Reynosa, Tam.-
El sol se esconde en la frontera de Tamaulipas. Se hace tarde, los trabajadores levantan sus herramientas, se limpian las manos. Presurosos se alistan para volver a casa, menos uno, que la tarde del jueves 26 de enero se queda a terminar un arreglo.
Los minutos transcurren, anochece rápido. El hambre comienza a manifestarse; el frío y el cansancio también, pero don Miguel sigue obstinado reparando un automóvil escarabajo de la Volkswagen.
Maniobrando debajo del coche su corazón palpita rápido, pero sin saberlo serán los últimos latidos antes de sobrevenirle una inesperada tragedia.

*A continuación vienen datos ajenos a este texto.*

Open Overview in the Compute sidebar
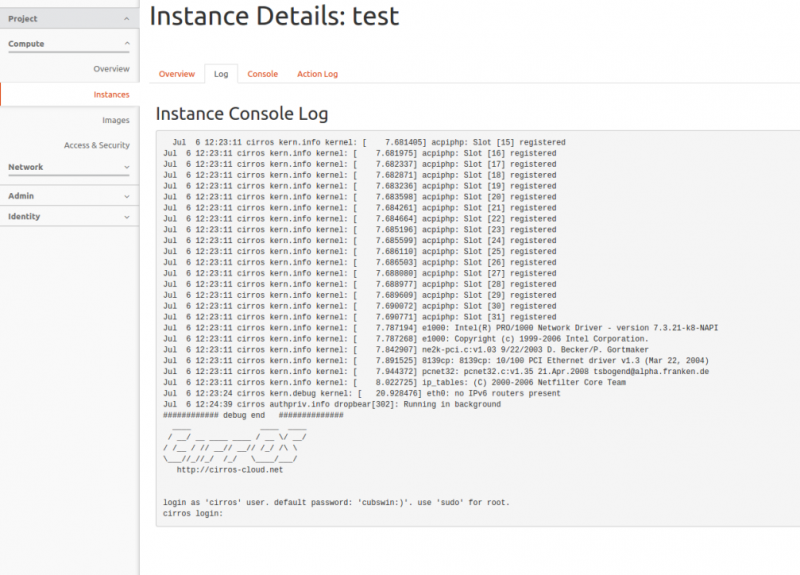Screen dimensions: 800x575 click(111, 69)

En la mecánica hay una regla fundamental: nunca confiarse solamente de un ‘gato’ para sostener una pesada unidad. El vehículo con más de una tonelada se desbalanceó, se le cayó encima.
Enfrentado a una muerte anticipada don Miguel quedó prensado sin ninguna oportunidad para poder liberarse. Con sesenta y cinco años exhala el último de sus alientos.
Su rostro, desfigurado, traumatiza a cualquiera que pudiera mirarlo. Estupefactos los vecinos se percataron del cuerpo debajo del Beetle. ¡No parece moverse!, reaccionaron, pero ciertamente ya era tarde.
Marcaron a los servicios de emergencia; sin embargo, hacía varios minutos que sus signos vitales se habían extinguido. Ya no más volvieron a escucharle otra vez.
Los servicios periciales hicieron su arribo para dar fe de esta desgracia, por una malograda reparación que el hombre realizaba solo en un taller de la calle Río Pánuco en la colonia Longoria de Reynosa.
Compungidos, sus amigos se quedarán con el recuerdo de un ser humano que hizo hasta el último momento lo que más quería. Por un descuido o un accidente, la duda rebotará por mucho tiempo dentro de sus cabezas.